## Task statement
In the records that follow, the lines from the one containing "has height=553, width=1440." to the one containing "The height and width of the screenshot is (1078, 1662).", inclusive, are to be given again exactly.

## Source material
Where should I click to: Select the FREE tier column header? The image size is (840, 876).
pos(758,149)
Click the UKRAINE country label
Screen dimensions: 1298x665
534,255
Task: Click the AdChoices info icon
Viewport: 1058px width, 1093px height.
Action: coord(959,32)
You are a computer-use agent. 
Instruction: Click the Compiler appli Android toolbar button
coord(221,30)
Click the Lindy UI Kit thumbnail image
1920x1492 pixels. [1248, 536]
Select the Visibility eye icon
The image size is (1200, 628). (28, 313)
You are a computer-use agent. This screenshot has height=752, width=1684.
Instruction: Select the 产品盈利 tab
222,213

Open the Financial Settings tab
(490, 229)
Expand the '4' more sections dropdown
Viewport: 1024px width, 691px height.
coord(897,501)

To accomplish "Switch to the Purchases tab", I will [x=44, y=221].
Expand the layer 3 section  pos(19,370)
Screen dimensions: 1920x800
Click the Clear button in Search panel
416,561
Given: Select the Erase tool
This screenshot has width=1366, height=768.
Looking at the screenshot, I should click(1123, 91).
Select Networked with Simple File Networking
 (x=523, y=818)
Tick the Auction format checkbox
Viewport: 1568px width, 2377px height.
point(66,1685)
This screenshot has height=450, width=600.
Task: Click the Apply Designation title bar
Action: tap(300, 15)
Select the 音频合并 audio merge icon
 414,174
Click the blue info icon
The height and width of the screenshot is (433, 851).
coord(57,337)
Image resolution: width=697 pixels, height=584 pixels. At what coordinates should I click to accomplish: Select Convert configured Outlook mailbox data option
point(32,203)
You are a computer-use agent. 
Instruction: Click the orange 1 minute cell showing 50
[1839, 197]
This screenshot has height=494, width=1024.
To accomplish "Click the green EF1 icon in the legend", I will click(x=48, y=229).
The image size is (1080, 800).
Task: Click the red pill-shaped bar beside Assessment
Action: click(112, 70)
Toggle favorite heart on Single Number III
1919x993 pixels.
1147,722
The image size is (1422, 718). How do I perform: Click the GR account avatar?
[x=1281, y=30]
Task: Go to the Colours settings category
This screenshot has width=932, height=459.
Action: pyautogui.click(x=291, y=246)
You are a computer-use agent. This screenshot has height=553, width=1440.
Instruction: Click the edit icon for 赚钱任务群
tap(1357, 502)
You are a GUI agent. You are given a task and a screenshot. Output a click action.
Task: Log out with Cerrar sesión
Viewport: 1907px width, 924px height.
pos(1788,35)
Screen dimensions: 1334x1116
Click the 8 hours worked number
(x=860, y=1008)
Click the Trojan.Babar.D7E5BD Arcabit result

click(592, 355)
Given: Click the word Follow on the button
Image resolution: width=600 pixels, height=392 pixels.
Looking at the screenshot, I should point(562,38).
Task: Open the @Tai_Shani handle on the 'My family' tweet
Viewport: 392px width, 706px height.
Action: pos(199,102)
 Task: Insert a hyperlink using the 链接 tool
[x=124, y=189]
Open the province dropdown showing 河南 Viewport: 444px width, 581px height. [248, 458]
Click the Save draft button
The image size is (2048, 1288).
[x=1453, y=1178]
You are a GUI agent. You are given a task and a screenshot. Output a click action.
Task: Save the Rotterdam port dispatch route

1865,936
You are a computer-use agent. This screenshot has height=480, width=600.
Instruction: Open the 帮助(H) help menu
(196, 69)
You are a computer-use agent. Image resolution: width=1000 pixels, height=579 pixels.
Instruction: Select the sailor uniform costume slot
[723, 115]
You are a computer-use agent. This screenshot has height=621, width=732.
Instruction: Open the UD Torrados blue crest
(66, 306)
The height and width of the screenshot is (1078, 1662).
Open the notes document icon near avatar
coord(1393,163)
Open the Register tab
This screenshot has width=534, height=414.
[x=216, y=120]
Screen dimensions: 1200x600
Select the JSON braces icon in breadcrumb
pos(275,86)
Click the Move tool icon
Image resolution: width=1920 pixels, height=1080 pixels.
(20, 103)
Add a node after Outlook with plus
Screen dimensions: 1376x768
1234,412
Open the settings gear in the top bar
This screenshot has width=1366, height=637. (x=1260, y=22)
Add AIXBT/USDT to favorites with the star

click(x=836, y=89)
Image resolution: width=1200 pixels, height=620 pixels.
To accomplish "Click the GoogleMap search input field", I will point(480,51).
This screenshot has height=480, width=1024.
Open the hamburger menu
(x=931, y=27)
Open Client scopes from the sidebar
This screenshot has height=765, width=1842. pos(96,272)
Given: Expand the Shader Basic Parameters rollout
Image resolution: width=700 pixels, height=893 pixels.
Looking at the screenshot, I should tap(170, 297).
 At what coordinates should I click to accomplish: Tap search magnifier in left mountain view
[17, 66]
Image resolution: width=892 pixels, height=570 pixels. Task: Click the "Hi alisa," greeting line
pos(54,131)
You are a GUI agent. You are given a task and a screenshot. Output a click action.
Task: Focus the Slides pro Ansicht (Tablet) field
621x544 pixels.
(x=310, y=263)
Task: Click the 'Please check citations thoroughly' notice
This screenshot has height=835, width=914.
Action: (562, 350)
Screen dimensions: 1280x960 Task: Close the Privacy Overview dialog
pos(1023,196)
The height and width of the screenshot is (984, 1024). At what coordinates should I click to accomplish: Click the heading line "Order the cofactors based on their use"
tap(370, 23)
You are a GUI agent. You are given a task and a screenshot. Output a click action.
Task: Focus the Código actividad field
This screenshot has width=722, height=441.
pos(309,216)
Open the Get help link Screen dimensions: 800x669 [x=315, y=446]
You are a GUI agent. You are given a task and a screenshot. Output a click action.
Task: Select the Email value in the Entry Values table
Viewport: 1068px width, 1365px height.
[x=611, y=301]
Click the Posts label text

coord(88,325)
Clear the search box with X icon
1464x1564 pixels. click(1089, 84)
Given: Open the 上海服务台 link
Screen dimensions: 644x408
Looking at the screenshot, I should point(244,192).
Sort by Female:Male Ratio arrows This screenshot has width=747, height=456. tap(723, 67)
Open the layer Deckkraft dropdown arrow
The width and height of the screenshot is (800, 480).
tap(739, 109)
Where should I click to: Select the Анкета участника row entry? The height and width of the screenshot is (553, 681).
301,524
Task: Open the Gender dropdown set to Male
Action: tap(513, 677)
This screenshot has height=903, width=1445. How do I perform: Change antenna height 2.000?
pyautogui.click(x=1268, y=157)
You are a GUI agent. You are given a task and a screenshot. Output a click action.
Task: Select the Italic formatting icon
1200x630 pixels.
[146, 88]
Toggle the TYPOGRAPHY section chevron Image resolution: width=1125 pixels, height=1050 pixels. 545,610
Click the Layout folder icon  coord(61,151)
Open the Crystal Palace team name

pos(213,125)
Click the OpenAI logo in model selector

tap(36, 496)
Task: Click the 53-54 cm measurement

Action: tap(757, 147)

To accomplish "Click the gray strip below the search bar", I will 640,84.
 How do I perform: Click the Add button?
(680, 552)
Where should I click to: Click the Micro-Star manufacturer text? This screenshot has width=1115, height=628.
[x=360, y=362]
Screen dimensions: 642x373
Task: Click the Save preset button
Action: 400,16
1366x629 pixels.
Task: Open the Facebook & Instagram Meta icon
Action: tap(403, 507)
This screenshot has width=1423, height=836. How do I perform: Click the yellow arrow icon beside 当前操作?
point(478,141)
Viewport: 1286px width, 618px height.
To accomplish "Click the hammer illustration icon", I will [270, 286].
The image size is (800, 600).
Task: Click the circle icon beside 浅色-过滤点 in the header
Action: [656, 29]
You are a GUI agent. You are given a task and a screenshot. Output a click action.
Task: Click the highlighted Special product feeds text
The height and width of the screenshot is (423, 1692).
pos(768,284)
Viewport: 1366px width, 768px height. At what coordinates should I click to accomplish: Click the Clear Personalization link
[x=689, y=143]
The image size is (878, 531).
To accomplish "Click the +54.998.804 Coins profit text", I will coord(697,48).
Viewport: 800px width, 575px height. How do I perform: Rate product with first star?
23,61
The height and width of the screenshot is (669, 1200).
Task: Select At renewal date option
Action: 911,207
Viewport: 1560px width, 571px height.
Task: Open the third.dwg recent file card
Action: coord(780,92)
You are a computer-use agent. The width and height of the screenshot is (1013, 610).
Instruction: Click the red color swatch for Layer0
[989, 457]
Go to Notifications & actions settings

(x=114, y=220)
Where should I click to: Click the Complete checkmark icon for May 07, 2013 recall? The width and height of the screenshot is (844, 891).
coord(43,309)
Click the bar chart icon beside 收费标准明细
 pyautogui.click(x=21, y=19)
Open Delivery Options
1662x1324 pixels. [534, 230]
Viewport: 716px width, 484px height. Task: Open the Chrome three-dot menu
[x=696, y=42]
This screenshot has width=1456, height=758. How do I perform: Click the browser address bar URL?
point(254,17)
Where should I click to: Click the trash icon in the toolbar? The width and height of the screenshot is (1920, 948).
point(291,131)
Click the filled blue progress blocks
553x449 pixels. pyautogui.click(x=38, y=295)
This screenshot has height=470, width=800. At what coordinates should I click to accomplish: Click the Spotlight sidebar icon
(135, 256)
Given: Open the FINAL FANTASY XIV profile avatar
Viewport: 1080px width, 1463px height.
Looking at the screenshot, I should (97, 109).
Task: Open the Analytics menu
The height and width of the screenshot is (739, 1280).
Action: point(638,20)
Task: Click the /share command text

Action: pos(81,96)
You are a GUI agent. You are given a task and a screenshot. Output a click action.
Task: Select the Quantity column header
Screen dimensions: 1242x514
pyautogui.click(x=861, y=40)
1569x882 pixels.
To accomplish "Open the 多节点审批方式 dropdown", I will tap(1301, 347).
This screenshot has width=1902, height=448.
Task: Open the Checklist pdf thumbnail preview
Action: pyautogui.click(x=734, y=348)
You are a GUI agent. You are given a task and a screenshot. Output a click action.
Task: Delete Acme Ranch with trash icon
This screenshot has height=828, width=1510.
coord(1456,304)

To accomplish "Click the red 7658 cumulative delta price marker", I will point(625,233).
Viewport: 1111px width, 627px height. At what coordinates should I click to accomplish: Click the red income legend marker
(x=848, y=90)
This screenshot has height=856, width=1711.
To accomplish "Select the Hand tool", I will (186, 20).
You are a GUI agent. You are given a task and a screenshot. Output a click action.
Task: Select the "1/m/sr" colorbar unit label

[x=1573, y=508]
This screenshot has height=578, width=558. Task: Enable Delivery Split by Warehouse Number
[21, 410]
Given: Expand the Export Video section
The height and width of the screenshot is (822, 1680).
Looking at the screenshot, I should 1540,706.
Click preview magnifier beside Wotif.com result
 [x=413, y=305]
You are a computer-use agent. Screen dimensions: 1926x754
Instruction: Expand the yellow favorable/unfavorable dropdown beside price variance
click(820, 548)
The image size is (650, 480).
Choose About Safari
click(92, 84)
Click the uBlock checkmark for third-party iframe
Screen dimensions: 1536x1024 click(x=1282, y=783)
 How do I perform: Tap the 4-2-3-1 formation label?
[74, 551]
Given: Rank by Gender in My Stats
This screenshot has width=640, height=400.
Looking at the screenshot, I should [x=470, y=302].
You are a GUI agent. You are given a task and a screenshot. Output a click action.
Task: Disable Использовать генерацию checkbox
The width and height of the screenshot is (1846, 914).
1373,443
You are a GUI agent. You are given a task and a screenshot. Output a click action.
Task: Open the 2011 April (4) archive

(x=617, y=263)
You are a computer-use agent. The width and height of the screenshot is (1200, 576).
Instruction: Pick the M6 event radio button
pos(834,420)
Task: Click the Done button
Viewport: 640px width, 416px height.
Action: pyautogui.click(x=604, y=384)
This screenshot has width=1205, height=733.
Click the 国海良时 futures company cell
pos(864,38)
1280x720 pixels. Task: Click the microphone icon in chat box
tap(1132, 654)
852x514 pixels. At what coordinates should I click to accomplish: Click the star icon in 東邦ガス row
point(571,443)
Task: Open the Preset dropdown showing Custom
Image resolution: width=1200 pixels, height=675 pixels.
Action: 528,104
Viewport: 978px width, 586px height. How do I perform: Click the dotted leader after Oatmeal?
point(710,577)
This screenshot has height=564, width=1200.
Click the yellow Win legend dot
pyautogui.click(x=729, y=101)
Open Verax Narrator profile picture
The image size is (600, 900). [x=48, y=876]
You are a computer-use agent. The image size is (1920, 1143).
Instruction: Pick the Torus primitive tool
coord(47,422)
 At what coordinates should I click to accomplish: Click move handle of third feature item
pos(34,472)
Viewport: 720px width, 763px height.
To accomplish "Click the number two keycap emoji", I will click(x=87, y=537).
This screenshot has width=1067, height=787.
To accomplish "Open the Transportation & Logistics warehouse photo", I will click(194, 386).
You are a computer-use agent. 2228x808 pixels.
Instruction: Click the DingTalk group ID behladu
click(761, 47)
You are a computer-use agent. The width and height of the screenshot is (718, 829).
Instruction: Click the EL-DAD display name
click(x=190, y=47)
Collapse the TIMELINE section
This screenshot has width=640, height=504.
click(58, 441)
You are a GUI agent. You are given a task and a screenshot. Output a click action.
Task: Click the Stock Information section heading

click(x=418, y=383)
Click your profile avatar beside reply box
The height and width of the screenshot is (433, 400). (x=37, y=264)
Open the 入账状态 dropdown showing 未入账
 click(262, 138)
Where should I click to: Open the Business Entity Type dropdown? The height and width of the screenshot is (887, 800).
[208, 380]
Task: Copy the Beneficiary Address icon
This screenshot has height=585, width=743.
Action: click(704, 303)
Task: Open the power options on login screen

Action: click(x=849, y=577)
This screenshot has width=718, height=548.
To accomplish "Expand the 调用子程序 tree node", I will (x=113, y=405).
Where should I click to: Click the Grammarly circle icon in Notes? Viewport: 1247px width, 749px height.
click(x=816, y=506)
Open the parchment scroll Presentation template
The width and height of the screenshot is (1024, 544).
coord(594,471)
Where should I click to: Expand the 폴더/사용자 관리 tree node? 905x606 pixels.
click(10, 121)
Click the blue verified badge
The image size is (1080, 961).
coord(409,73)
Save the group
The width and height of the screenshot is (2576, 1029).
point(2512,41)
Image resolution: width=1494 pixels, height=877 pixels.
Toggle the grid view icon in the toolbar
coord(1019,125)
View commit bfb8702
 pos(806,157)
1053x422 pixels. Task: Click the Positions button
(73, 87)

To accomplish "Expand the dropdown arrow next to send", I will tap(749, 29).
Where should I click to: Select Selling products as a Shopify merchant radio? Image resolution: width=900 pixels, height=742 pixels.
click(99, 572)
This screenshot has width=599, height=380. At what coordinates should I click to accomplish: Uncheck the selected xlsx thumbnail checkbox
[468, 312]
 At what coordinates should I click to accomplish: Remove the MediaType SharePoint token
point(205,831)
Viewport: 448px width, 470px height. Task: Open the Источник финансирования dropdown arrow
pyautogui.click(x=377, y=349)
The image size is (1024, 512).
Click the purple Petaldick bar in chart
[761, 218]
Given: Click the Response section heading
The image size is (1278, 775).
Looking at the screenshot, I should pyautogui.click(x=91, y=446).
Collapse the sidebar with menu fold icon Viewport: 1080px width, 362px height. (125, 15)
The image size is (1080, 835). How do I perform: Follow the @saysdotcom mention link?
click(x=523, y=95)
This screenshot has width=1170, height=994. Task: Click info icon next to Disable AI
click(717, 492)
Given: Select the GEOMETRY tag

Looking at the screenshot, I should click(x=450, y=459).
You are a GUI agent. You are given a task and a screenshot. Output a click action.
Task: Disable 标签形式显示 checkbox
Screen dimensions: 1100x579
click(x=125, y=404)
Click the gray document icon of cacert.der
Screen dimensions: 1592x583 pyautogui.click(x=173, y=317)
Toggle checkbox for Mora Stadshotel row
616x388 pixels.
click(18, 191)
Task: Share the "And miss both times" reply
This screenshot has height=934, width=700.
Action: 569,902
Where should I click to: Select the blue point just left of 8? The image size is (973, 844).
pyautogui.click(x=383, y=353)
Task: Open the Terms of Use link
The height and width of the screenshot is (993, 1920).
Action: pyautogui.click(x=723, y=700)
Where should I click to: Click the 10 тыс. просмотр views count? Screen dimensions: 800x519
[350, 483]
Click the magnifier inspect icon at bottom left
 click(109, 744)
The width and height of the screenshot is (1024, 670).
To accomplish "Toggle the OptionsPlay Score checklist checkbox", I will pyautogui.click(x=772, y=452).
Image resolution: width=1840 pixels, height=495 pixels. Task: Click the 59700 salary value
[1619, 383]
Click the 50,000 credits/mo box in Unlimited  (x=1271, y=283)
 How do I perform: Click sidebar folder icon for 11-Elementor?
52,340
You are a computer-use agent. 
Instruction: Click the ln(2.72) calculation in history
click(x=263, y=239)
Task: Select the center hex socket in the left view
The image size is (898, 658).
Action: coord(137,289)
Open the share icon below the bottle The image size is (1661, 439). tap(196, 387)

## Solved problem
You are a computer-use agent. This screenshot has height=553, width=1440.
Instruction: Click the edit icon for 赚钱任务群
tap(1357, 502)
You are a GUI agent. You are given a task and a screenshot. Output a click action.
Task: Log out with Cerrar sesión
Viewport: 1907px width, 924px height.
pos(1788,35)
Screen dimensions: 1334x1116
Click the 8 hours worked number
(x=860, y=1008)
Click the Trojan.Babar.D7E5BD Arcabit result

click(592, 355)
Given: Click the word Follow on the button
Image resolution: width=600 pixels, height=392 pixels.
Looking at the screenshot, I should point(562,38).
Task: Open the @Tai_Shani handle on the 'My family' tweet
Viewport: 392px width, 706px height.
Action: pos(199,102)
 Task: Insert a hyperlink using the 链接 tool
[x=124, y=189]
Open the province dropdown showing 河南 Viewport: 444px width, 581px height. [248, 458]
Click the Save draft button
The image size is (2048, 1288).
[x=1453, y=1178]
You are a GUI agent. You are given a task and a screenshot. Output a click action.
Task: Save the Rotterdam port dispatch route

1865,936
You are a computer-use agent. This screenshot has height=480, width=600.
Instruction: Open the 帮助(H) help menu
(196, 69)
You are a computer-use agent. Image resolution: width=1000 pixels, height=579 pixels.
Instruction: Select the sailor uniform costume slot
[723, 115]
You are a computer-use agent. This screenshot has height=621, width=732.
Instruction: Open the UD Torrados blue crest
(66, 306)
The height and width of the screenshot is (1078, 1662).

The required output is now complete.